GSL Finals: Debunking bad balance arguments

CollegeWings-1825 · July 30, 2021, 2:01am

Here’s my translation of all this

Rasputin:

With the dueling narratives of statistically inept dullards squawking across social media I thought I’d do a debunking of a common misconception: small samples of games are not statistically significant enough to support either conclusion.

We can calculate this quite simply. There are a lot of factors that can affect the outcome of a match ranging from skill to luck to how the players are feeling on that particular day. Any given match can have any possible combination of these factors, but we REALLY want to measure balance so how do we prove a match was caused by balance, and not these other factors? It’s very simple: for a sample of games, there must be a low probability that the outcome could occur if we assume the game is balanced. This is called the “statistical significance” and it is usually set to 1%. If there is a <=1% chance that this could occur given a balanced-game assumption, then that assumption is false.

To calculate this we use a binomial probability calculator:
https://stattrek.com/online-calculator/binomial.aspx

We punch in 0.5 for the expected result, meaning each player should win 50% of games (this is our balanced game assumption). We punch in 5 games since Dark vs Trap was 4-1 which is 5 games.
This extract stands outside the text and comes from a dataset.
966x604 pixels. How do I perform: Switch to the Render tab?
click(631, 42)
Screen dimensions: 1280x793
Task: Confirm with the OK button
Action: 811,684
We punch in 4 successes for the 4 games that Dark won. Then we click “calculate”:

https://i.imgur.com/Wv2PMz3.png

We now look at the “Cumulative probability: P(X >= x)” result, which tells us what the odds are that at least this severe of a result could occur. Those odds are: 18.75%. So this outcome could occur and is quite likely to occur under a balanced-game scenario, and is nowhere near our 1% statistical threshold, so we can definitively say the results are meaningless.

Just for argument’s sake, what would happen if we bumped it up to 100 games, but kept the win-rate the same? The odds go down to 0.0001%, which is well below our statistical threshold. Hopefully we can now appreciate the importance of sample size: to get a high statistical significance, you need a large sample.

This first half means absolutely nothing

Rasputin:

Well I happen to have a large sample that uses far more sophisticated analysis techniques. The algorithm measures players’ performance in symmetrical matchups as a baseline for their skill, since symmetrical matchups are not affected by balance and correlate highly with the true skill level of a player. This can be used to measure trends for all players of a race. Cumulatively this represents all pro games recorded, aka tens of thousands of games, and the statistical significance is exceedingly high:

https://i.imgur.com/q5uzclg.png

The slopes of the lines are what matters. They measure how race does in a matchup relative to their symmetrical matchup performance:
TvP: 0.883
TvZ: 0.905
PvT: 0.907
PvZ: 0.902
ZvP: 0.887
ZvT: 0.888
As you can see, Protoss do amazing in both PvZ and PvT, netting 2.4% better performance than Terran in PvT, and 1.5% better than Zerg in PvZ. Interestingly, Terran does 1.7% better than Zerg in ZvT. It’s important to note that these are % of elo rankings, so it means the imbalance scales with skill. What is the total expected win-rate? Well we have to integrate the elo win-rate function for all skill levels:

This section means very little. I think I’ve seen this in some past post, the methodology is unclear, the data set is obscure, and how the model works looks like nonsense put together. It also has absolutely nothing to do with what’s going on in the first half.

The real conclusion is that even if we drop all biases about how we feel about the state of balance in the game, this is a very poorly written “paper.” The fact that you tried to string two unrelated things together and act like you tried to form some sort of legitimate conclusion made me burst out laughing and made me quiet down real quick because I know you’re actually serious about this.